Мы возвратились в залу, я и моя почетная фрейлина, где все опять сели в кружок, но, проходя через фойе, я успела подарить ей прелестную вещицу работы Каналетто, на которой та, следуя мимо, остановила восхищенный взгляд. Лючина мне чрезвычайно понравилась, но дальнейшие события помешали нашей… Eh bien, не стану отвлекаться. После перерыва нас всех ожидало ритуальное действо, столь же для меня неожиданное, сколь, как оказалось, приятное.

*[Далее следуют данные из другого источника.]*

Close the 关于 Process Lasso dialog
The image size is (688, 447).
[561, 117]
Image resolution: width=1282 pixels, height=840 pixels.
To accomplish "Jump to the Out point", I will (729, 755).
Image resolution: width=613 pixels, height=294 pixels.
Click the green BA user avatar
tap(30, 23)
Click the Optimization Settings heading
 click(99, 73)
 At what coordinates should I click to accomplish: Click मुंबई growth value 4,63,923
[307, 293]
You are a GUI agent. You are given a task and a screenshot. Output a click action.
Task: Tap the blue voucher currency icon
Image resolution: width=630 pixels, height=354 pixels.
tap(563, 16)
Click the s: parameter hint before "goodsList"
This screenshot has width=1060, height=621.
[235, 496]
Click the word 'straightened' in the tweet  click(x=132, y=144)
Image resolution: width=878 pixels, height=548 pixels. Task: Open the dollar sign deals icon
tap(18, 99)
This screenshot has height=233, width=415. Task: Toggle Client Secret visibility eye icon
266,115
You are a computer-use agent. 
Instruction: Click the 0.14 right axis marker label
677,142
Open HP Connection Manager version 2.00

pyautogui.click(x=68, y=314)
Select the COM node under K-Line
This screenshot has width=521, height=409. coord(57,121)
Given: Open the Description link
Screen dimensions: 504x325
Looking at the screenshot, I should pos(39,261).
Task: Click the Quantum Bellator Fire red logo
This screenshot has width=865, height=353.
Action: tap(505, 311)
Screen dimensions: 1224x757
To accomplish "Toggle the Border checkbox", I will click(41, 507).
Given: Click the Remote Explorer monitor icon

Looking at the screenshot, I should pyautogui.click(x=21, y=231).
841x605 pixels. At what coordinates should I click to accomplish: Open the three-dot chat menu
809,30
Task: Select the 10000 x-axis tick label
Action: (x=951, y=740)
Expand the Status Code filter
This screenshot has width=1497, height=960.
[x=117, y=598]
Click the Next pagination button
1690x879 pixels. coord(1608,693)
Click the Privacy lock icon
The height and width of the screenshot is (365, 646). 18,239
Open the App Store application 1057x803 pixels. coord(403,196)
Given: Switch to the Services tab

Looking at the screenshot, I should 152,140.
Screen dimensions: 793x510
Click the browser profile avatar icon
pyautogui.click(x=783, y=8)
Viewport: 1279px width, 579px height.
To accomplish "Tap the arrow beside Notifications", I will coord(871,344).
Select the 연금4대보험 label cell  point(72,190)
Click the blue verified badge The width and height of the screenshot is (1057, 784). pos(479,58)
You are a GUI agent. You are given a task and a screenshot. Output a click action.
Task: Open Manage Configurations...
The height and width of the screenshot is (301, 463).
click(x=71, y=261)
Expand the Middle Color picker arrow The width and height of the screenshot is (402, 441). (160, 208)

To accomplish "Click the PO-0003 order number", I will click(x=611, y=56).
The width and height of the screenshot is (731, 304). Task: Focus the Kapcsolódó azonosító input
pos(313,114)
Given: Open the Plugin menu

— Нико! — громко позвала Теоточчи молодого человека, ожидавшего все это время во дворе, на холоде; тот стоял на ледяном, пронизывающем до костей ветру перед застекленной дверью, обхватив плечи скрещенными руками и притоптывая сапогами, чтобы хоть немного согреться. Стыдно сказать, я столь увлеклась происходящим, что совершенно забыла вынести своему другу одеяло или шаль; собственно говоря, я вообще позабыла о его приезде.
Николо вошел в залу под громкие свист и мяуканье, напрочь лишенные изящества. Некоторые сестры позволяли себе по отношению к нему всякие вольности — так, дряхлая София, если не путаю, протянула руку и своими узловатыми пальцами опробовала упругость его ягодиц.
— Валяй, сынок! — взвизгнула она.
— Уж он-то заставит фрейлину поплясать, — вставила другая ведьма.
— Сейчас мы увидим, как запрыгает зверушка о двух спинах! — прибавила третья. Так продолжалось, пока я наконец не поняла.
Николо привели, чтобы он овладел Лючиной, моей почетной фрейлиной! Мне довелось как-то раз прочесть об этом обычае, и теперь, утратив способность говорить и двигаться, я наблюдала, как совершенно спокойная Лючина готовилась к тому, что ей предстояло.
Кремовые с перламутровым отливом подушки, окантованные черной тесьмой, сброшены с диванов и кресел и свалены в кучу посреди круга. Лючина сняла с себя всю одежду, кроме ярко-красных чулок с черными кожаными подвязками; в руке у нее появился сшитый из такой же кожи фаллос, набитый горохом, — настолько большой, что когда я его увидела, то сперва не поняла, зачем он ей нужен. Оружие, подумалось мне.
— Готова ли ты, та petite? — спросила Т., становясь на колени у изголовья ложа моей фрейлины, и опять наклонилась, чтобы одарить поцелуем ее зардевшуюся щеку.
— Готова, — шепнула Лючина. Т. что-то сказала ей, чего я не расслышала, и та снова проговорила, теперь уже более страстно: — Готова! — А затем взяла ноту, от которой хрустальная подвеска на дальнем канделябре вдруг взорвалась, как умершая звезда. Ах, как такое, оказывается, любят сестры! На протяжении всего, что последовало, они без устали радовались происходящему и то и дело подбадривали Николо и Лючину ритмичными хлопками и непрекращающимися возгласами и криками.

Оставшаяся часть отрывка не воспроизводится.